Snap Inc said the economy had worsened faster than expected in the last month and the social media company slashed their earnings forecast, leading to an after-hours sell-off.
At the end of April, “the macroeconomic environment has deteriorated further and faster than anticipated. As a result, we believe it is likely that we will report revenue and adjusted EBITDA below the low end of our Q2 2022 guidance range,” according to a US securities filing by the company.
Snap’s shares fell 31%, Alphabet dropped 3.6% and Amazon dropped 2.2%. The Nasdaq futures also fell, with traders blaming Snap for the losses.
Stocks ended higher on Monday and that market follows Wall Street’s longest streak of weekly declines since the dotcom bust more than 20 years ago.
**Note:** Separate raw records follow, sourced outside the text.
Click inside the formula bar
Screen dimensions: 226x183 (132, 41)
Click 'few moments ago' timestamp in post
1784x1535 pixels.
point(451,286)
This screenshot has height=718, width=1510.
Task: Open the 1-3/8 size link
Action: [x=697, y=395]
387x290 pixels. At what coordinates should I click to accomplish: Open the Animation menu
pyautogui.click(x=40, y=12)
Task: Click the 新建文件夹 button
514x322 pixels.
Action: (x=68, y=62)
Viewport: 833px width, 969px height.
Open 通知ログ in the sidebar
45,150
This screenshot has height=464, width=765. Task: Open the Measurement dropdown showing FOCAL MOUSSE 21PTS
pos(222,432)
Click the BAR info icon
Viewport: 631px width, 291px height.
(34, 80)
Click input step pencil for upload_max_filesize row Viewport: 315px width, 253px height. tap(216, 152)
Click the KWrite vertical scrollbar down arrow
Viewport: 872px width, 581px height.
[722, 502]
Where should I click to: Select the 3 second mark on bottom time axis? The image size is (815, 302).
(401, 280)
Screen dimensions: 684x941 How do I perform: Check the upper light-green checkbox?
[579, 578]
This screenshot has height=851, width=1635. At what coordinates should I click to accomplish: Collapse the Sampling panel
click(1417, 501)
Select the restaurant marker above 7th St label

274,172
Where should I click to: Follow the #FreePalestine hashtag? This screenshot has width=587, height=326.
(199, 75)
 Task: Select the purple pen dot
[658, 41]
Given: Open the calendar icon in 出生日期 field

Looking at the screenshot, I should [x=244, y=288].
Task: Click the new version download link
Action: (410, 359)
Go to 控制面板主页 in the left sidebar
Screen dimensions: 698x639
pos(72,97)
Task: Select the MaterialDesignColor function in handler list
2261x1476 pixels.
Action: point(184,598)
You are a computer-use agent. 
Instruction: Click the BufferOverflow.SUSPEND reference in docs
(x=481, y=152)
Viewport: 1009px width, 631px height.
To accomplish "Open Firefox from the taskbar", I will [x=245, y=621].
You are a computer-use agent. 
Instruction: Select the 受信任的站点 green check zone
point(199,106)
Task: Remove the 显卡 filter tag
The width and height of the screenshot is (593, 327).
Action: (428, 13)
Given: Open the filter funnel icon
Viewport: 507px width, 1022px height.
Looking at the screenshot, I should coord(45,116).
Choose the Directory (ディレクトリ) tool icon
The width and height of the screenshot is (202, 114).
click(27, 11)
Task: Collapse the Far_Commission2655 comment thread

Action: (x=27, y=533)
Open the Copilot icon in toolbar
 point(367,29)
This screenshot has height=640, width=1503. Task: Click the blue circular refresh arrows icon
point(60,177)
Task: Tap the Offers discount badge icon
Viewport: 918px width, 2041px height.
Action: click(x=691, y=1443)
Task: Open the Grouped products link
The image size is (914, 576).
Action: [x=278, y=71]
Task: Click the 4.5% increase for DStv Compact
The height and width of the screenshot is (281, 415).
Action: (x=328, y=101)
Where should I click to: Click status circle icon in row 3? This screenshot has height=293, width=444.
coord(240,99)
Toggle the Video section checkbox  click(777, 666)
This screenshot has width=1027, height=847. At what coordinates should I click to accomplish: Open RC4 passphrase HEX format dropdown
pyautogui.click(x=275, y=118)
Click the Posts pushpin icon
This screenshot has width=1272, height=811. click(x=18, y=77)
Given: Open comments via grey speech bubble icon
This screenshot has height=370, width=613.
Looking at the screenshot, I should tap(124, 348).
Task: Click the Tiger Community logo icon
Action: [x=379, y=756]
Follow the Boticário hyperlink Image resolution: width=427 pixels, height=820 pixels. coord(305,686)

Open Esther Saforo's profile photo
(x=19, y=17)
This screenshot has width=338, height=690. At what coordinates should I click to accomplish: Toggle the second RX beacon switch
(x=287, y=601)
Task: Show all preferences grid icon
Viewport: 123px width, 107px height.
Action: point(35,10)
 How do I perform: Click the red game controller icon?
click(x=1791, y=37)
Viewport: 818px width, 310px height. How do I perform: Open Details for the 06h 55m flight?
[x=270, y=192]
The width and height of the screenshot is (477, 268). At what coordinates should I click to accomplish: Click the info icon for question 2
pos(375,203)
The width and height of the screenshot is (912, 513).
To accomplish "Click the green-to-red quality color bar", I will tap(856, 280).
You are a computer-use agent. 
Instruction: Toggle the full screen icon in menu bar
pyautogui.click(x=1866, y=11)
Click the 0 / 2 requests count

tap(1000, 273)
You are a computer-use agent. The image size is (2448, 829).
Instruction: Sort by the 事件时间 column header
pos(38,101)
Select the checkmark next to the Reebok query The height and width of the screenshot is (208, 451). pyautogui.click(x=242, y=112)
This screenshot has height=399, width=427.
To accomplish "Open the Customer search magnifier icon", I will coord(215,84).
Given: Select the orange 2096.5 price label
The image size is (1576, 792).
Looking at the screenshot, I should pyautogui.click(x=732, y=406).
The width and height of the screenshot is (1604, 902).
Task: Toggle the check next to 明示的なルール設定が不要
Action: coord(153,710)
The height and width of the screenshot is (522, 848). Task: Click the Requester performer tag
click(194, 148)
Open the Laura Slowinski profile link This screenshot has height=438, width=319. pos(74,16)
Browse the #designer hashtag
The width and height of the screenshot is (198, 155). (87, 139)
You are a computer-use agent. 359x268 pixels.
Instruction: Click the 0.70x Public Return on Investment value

Evan Spiegel, chief executive at Snapchat, sent a memo to employees telling them the company will slow hiring this year and laid out a broad slate of problems.
He wrote, “Like many of the other companies, our company continues to see rising inflation, interest rates, supply chain shortages and labor disruptions.”
Snap is expected to witness 20% to 25% growth in revenue over the same time last year.
Many companies have announced they will rein in costs and job hiring. The news follows statements by companies including Uber and Facebook-owner Meta Platforms earlier this month.
In a memo, Spiegel said Snap would evaluate the rest of this year’s budget and leaders were asked to review spending to find additional cost savings.
He said, “500 people will be hired this year and there is a plan to hire more than 500 people next year as well.”